Drug Rehabilitation Blog

Recovering Addicts

10 Things Recovering Addicts Want You To Know

Posted by Myra Davis to Sobriety

How would you rate your knowledge and understanding of addiction recovery? Maybe you’re walking the journey today with a loved one or barely understand the struggles a recovering co-worker is facing. I encourage you to discover ten things recovering addicts want you to know about their experiences and realities. Use this list to understand and help the recovering addicts in your life.


1. Recovering Addicts Sometimes Crave Drugs

Most recovering addicts want sobriety, but they can’t control when a craving strikes. Something as simple as a song on the radio, odor in the air, or stressful day at work could trigger a craving.

2. They Need to Cut Ties With Former Lives

Old, unhealthy friends and hangouts were all part of recovering addicts’ previous lives. To maintain sobriety, they frequently need to cut ties with their negative past and start fresh with influences that align more closely with their new life choices.

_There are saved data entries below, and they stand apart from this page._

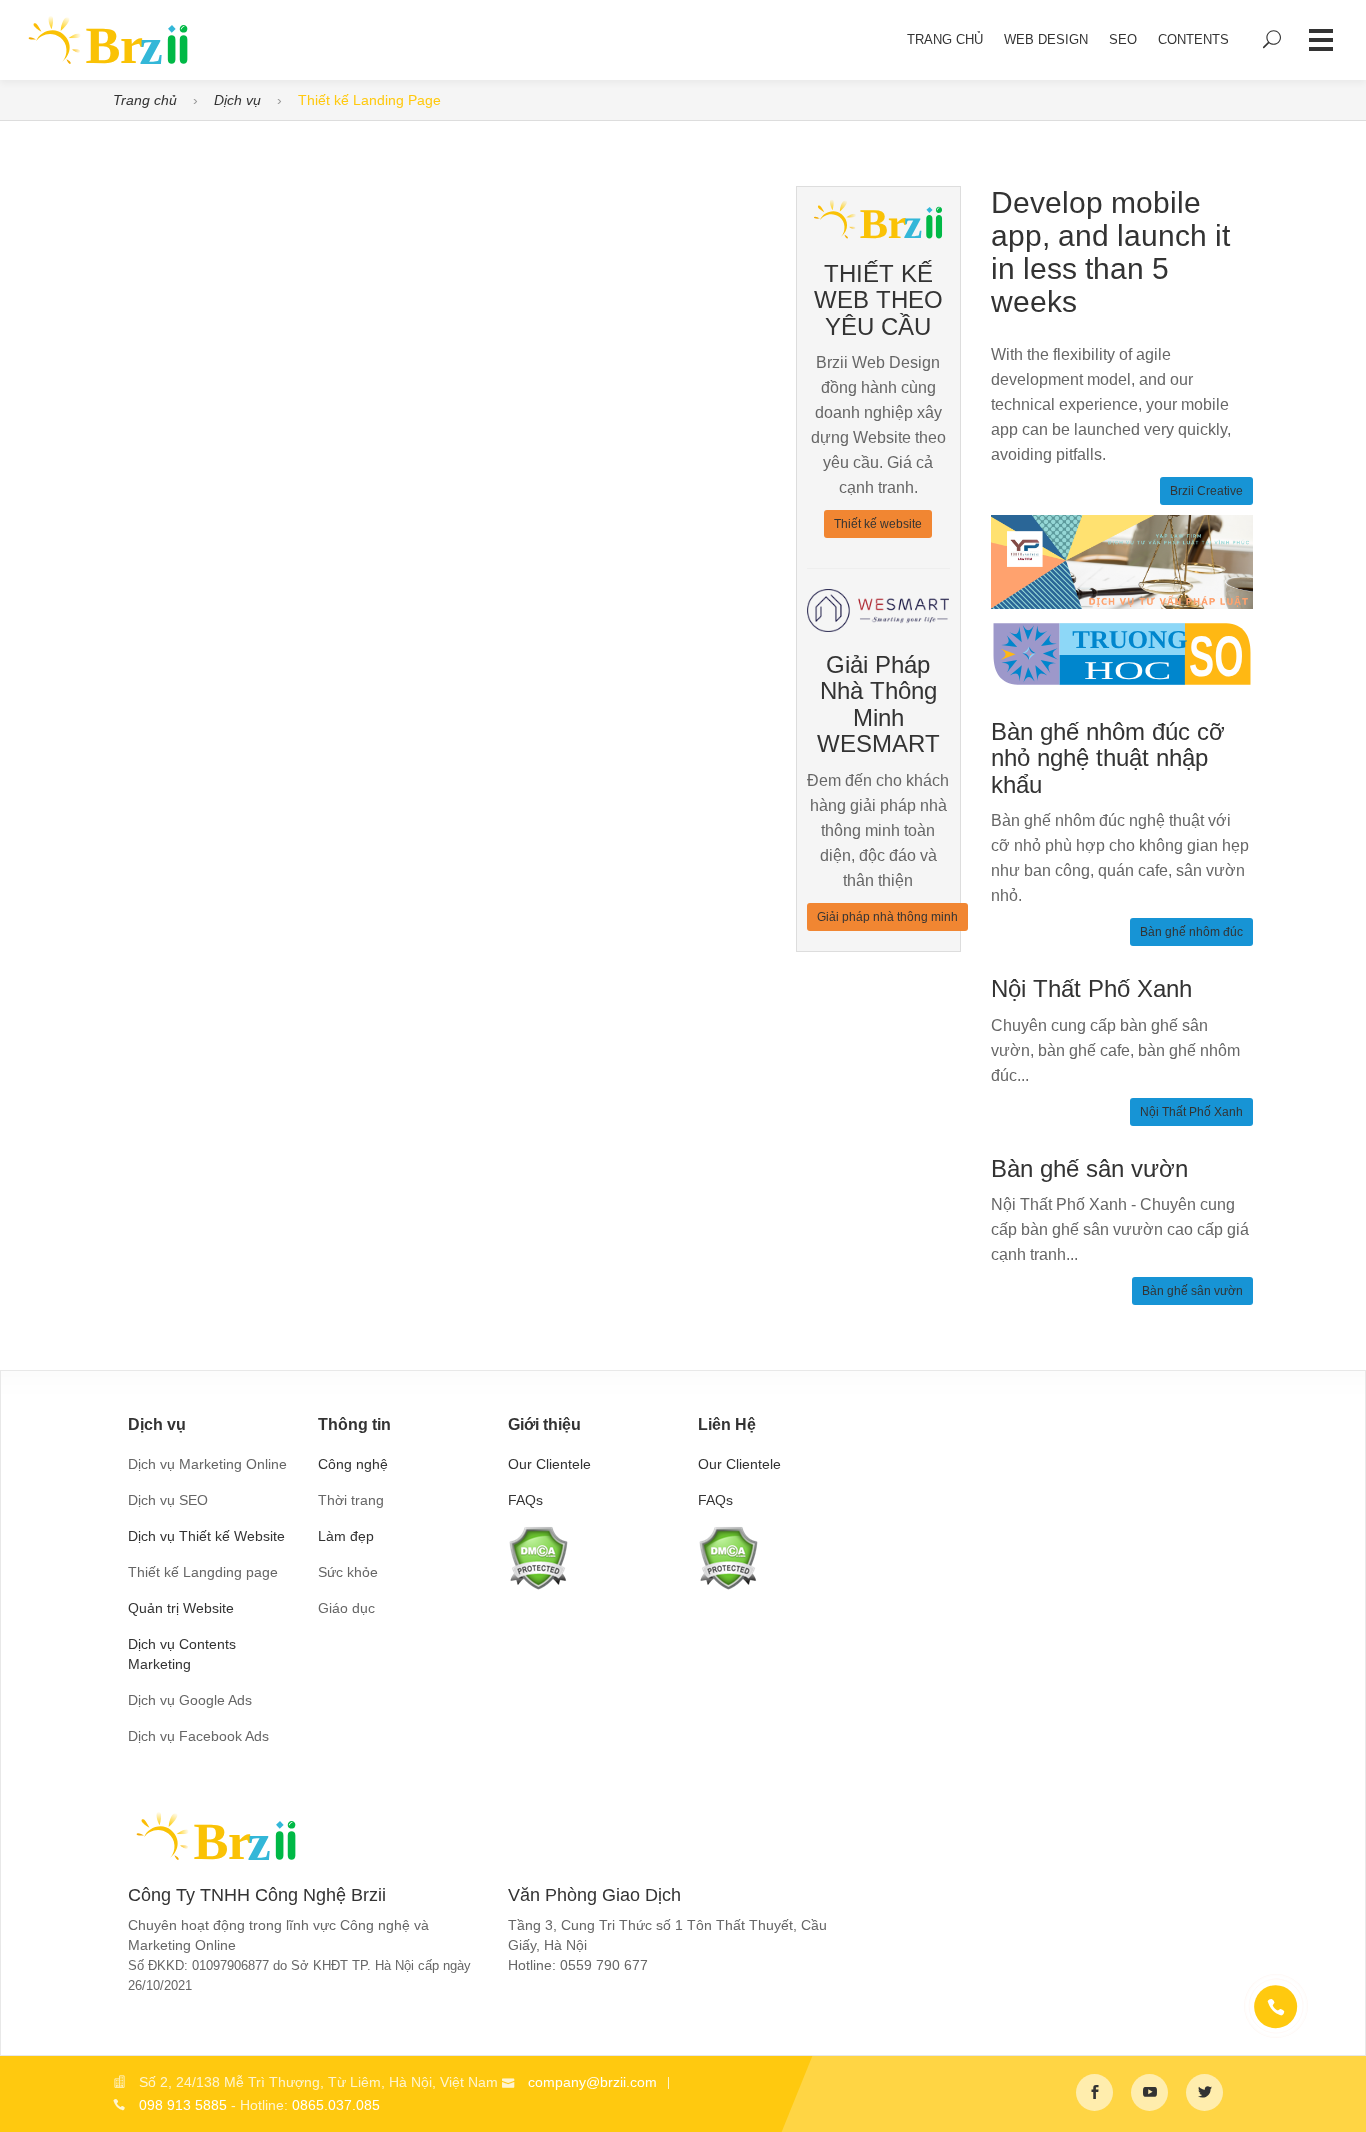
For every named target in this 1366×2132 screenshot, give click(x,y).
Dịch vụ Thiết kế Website (206, 1536)
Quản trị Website (181, 1608)
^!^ (1336, 2093)
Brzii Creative (1206, 491)
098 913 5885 (183, 2105)
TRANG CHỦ (945, 40)
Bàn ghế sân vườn (1192, 1291)
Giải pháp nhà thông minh (887, 917)
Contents (1193, 40)
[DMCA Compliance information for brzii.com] (538, 1556)
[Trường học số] (1122, 653)
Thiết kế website (878, 524)
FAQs (525, 1500)
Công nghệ (353, 1464)
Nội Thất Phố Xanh (1191, 1112)
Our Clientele (549, 1464)
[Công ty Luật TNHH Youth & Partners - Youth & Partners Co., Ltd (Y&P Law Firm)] (1122, 561)
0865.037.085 (336, 2105)
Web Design (1046, 40)
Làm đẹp (346, 1536)
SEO (1123, 40)
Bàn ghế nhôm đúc (1191, 932)
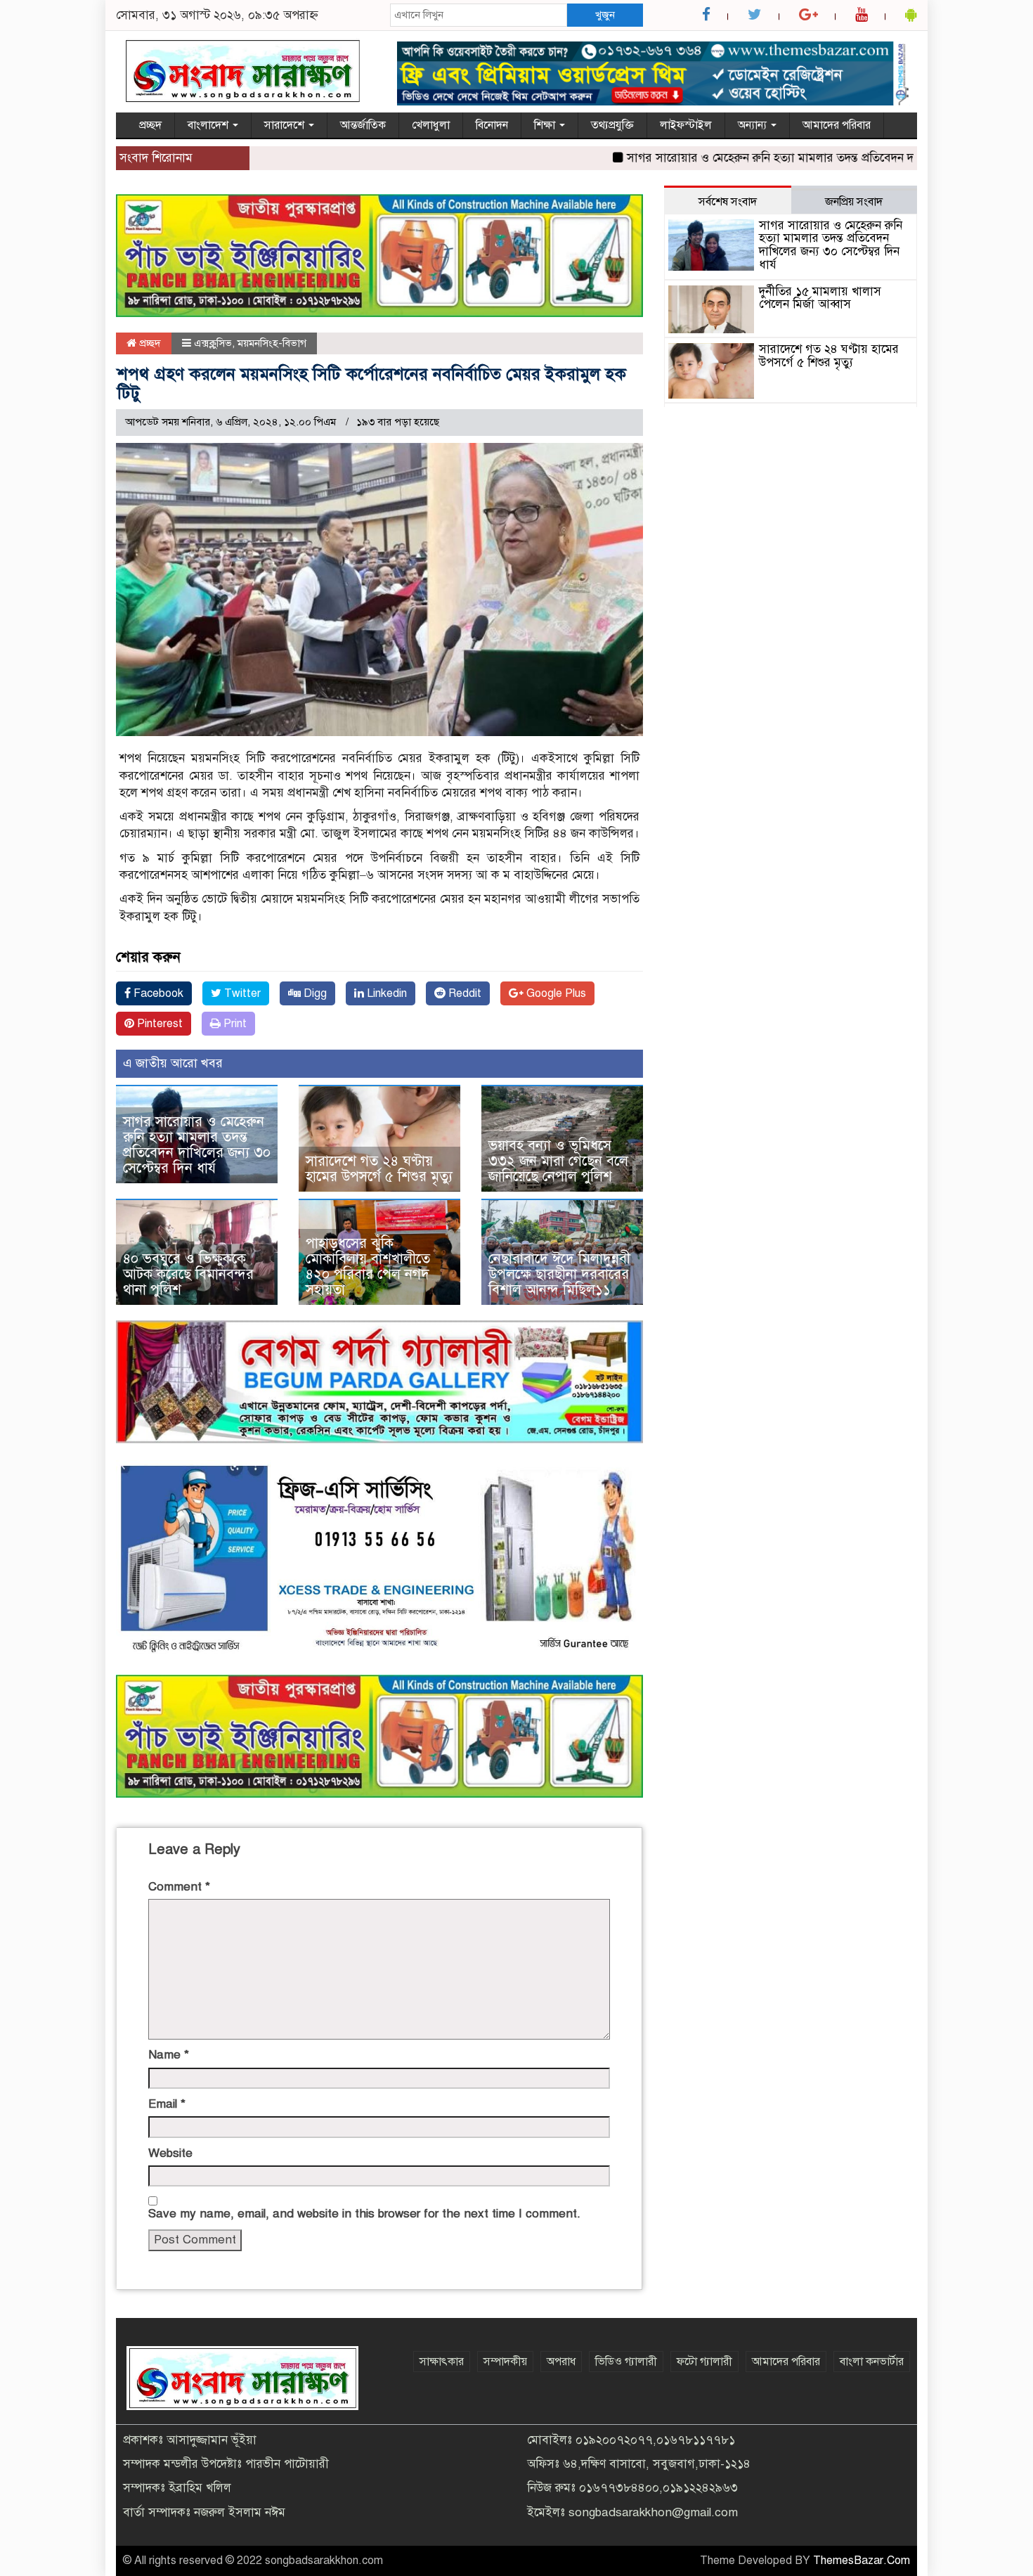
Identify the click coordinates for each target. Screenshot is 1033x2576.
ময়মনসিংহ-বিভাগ (272, 343)
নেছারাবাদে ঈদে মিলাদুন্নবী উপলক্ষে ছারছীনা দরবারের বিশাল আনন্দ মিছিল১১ (559, 1274)
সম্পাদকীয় (505, 2362)
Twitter (241, 993)
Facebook (157, 993)
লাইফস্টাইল (686, 125)
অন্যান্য (753, 125)
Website (170, 2153)
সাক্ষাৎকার (442, 2362)
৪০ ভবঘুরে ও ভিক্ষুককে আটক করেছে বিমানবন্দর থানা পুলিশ (188, 1274)
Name (168, 2054)
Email (167, 2104)
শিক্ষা (546, 125)
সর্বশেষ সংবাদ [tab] (728, 202)
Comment (179, 1886)
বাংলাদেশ (209, 125)
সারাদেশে (285, 125)
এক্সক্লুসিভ (213, 343)
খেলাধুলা (431, 125)
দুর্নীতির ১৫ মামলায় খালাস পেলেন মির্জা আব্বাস (820, 298)
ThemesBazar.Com (861, 2561)
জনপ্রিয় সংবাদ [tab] (854, 202)
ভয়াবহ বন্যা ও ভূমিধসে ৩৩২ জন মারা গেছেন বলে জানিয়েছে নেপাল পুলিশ (558, 1161)
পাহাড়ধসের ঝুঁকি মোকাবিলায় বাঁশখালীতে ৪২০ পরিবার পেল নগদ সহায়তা (368, 1267)
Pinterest (158, 1024)
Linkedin (385, 993)
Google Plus (555, 993)
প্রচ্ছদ (150, 125)
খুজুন (605, 14)
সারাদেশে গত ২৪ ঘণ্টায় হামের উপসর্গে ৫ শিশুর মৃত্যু (379, 1168)
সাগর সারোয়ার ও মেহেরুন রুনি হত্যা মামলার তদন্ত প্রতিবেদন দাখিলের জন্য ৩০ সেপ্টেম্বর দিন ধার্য (792, 157)
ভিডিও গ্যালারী (626, 2362)
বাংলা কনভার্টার (872, 2362)
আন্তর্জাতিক (363, 125)
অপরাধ (561, 2362)
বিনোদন (492, 125)
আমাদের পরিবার (837, 125)
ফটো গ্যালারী (704, 2362)
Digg (314, 993)
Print (234, 1024)
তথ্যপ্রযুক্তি (612, 125)
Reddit (463, 993)
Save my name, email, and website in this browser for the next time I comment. (364, 2213)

3. They Need to Track Sobriety Time

Whether they’re clean for 30 minutes, 30 days, or 30 years, sobriety time motivates recovering addicts to keep going. Encourage your recovering friends to count every second of their sobriety. They’ve earned that time with work, sweat, and tears; and those seconds will turn into a lifetime, as they see continued success.

4. They Might Relapse

Even after rehab, relapse is possible. Drugs affect a person’s brain chemistry, and that reality makes staying clean challenging. I’m not saying every addict will relapse, and I don’t want you to expect your recovering friends to relapse, but realize that it’s possible. Respect the struggle they face and the hurdles they must overcome.

5. They Need Your Support

Recovering addicts value support. Even if you don’t understand addiction, I encourage you to support your friends by becoming an exercise buddy, offering rides to meetings, or listening when they need to talk.

6. They Need Holistic Treatment

Weekly psychotherapy sessions and meetings are part of the treatment plan many recovering addicts embrace; however, success hinges on using a variety of treatment tools that address physical cravings, emotional strongholds, and spiritual needs. The most successful treatment plans provide holistic and well-rounded treatment.

7. They Aren’t Waiting for a Cure

Maybe scientists will discover a cure for addiction. Until then, recovering addicts keep working their program. They know they’ll achieve sobriety today only through hard work, holistic treatment, and generous support.

8. They are More Than Statistics

You can find statistics about everything from the number of addicts in the U.S. to the relapse rate; however, every recovering addict is a living, breathing person who deserves respect and value. Look beyond the statistics and see recovering addicts as unique individuals who need your support and understanding.

9. They’re Not Hopeless

Maybe the recovering addicts you know dropped out of school, left a string of broken relationships behind them, or are serving life sentences in jail. Despite these circumstances, these men and women are not hopeless. They can successfully recover and live a healthy and whole life.

10. They Have Dreams for the Future

I encourage you to look beyond the struggles recovering addicts face. They have a career, relationship, and personal dreams of things they’d like to accomplish and achieve in the future, and they can make those dreams come true.

Are you surprised by any of these 10 points? If so, I challenge you to learn more about addiction recovery. Talk to your recovering friends, attend an open meeting, and read recovery literature. As you understand the experiences and realities of recovery, you’re better equipped to help your friends find success in their recovery journeys.


  • Diane C

    What great information. I had no idea on some of these things. I guess you just kind of assume that these addicts don’t have future plans, etc as they’ve been under the influence of their addiction for so long. It’s good to know that as they get sober, their will to survive and ability to plan their future returns. We all need to recognize this and help them achieve the things they want.

  • Walter

    This is a great thing to read. It is commonly not thought that there will be a relapse or that they are still a person who is struggling with something that they could not control. This I feel is a common reason that some people may not be able to unable to understand what a person who has had an addiction has been through and many people may not fully understand the different things that it takes to get clean. So if you know anyone who is having a hard time facing addiction, then they need to be sure to get the help and if you are the one that is helping them, then these are good points to understand when you are helping them to get through the difficult time they are going through.